═══ AVAILABLE DATA ═══

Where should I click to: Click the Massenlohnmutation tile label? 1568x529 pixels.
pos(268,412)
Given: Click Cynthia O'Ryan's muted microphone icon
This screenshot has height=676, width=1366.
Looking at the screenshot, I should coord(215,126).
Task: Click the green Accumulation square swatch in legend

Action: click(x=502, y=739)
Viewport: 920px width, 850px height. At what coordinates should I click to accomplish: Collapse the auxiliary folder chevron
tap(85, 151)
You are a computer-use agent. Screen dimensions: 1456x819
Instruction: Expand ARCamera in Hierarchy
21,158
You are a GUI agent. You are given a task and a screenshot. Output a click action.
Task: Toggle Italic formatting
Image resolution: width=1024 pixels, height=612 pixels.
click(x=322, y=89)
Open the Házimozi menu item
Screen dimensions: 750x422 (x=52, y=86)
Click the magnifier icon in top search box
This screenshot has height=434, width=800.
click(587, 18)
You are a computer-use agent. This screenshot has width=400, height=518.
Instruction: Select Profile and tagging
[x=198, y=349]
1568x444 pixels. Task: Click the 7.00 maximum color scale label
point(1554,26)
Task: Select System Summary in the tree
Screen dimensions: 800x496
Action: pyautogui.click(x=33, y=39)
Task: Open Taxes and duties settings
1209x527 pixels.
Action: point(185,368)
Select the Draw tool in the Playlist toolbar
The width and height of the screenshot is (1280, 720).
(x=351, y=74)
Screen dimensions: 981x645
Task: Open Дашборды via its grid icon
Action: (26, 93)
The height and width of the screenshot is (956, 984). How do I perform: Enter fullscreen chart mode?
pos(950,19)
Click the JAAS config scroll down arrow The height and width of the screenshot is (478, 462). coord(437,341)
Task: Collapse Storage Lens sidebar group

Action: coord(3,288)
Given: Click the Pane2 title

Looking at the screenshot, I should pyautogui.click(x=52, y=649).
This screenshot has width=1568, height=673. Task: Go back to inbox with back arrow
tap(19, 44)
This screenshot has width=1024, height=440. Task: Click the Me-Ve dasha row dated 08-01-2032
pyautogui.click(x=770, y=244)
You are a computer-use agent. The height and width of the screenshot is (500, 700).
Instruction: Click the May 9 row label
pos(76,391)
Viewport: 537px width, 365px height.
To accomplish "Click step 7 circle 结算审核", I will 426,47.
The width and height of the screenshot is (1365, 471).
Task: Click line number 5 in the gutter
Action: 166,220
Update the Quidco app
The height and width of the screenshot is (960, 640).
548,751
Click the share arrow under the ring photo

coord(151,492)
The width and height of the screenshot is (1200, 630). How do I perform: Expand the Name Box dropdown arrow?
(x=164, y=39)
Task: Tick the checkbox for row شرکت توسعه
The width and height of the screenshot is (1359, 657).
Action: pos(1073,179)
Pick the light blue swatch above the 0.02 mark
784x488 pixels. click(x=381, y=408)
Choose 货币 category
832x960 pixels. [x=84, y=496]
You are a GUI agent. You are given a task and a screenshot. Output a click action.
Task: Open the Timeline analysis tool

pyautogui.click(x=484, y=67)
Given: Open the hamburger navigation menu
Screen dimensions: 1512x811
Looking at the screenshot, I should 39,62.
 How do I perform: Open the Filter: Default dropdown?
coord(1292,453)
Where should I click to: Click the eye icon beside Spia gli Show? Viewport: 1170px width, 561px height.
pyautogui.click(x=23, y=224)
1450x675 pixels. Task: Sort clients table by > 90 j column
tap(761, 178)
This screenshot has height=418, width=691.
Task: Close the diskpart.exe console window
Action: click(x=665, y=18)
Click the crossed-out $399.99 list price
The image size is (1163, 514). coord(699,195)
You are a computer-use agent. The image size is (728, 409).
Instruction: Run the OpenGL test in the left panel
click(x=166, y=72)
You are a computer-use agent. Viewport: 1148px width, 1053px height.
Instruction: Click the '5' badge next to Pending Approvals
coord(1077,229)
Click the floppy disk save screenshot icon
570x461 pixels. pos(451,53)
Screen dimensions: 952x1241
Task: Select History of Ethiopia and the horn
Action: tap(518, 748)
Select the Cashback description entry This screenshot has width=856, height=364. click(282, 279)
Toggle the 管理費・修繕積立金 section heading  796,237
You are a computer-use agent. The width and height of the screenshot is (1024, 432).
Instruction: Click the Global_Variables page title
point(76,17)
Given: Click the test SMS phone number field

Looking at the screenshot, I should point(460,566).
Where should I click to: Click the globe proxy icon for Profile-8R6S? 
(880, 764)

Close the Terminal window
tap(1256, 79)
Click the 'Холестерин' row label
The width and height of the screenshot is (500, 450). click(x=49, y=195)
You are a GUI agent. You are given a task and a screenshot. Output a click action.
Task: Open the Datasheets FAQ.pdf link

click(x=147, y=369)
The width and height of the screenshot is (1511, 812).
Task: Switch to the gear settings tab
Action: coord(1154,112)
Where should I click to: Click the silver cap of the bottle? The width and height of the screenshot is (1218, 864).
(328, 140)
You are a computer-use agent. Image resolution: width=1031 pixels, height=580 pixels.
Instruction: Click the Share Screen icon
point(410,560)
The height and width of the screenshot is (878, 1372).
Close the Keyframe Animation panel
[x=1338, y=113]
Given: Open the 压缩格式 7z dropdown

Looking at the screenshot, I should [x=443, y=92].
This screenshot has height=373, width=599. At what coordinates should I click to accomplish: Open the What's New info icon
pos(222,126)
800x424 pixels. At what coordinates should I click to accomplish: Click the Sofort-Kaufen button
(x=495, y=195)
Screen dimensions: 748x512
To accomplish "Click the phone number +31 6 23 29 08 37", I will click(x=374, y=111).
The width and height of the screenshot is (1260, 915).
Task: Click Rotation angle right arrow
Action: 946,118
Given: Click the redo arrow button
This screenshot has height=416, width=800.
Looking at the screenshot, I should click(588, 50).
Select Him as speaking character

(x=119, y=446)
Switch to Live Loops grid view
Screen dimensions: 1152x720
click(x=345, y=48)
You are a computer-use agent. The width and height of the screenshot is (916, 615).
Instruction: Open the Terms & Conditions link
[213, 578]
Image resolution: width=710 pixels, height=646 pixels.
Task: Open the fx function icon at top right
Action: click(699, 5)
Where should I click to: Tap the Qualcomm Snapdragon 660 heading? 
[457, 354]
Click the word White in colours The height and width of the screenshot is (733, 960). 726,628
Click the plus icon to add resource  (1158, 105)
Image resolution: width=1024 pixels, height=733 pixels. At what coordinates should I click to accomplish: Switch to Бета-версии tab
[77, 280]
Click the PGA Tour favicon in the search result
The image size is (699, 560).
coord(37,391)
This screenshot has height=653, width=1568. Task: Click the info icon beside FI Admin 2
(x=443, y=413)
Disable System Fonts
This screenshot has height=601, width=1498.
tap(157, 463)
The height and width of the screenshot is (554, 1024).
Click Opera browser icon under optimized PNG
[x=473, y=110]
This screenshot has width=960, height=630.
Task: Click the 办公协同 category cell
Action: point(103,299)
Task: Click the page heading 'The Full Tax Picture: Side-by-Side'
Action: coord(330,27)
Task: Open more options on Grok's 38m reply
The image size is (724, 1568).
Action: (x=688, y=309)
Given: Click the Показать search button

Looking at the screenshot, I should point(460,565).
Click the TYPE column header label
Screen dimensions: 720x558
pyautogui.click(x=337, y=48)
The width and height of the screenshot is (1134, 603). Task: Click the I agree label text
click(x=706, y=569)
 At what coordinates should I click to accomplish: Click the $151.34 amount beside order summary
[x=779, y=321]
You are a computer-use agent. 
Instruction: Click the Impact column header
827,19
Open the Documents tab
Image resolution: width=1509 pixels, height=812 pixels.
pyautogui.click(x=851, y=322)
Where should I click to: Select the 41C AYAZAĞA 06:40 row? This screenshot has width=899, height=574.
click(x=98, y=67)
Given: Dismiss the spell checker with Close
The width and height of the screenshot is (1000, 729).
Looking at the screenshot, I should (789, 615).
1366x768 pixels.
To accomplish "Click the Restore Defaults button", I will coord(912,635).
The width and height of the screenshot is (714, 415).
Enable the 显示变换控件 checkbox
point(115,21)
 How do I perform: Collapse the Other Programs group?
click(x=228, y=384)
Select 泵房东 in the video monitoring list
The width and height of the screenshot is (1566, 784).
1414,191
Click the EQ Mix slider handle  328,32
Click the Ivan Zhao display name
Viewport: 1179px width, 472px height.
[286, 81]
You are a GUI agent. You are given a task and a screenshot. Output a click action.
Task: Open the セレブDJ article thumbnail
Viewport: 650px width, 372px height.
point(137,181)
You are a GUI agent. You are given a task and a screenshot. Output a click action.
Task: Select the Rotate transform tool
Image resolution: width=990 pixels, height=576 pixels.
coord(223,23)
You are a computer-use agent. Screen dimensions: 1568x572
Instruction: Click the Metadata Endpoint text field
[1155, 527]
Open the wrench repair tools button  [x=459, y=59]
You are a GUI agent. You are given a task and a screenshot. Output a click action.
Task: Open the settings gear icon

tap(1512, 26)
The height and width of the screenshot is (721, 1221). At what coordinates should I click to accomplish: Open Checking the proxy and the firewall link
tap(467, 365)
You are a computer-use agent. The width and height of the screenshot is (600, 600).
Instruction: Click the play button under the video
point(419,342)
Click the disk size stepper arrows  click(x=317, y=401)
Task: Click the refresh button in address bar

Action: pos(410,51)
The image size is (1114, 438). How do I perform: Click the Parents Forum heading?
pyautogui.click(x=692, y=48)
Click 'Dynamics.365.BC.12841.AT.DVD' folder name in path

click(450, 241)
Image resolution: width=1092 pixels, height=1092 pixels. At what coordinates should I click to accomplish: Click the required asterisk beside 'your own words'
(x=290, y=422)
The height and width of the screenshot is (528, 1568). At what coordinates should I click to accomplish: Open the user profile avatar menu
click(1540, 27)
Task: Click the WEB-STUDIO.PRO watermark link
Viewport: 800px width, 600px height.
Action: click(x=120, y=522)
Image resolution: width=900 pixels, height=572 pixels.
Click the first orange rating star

═══

The response is to be a bare number: the tally of lines in the listing above with the word "computer".

11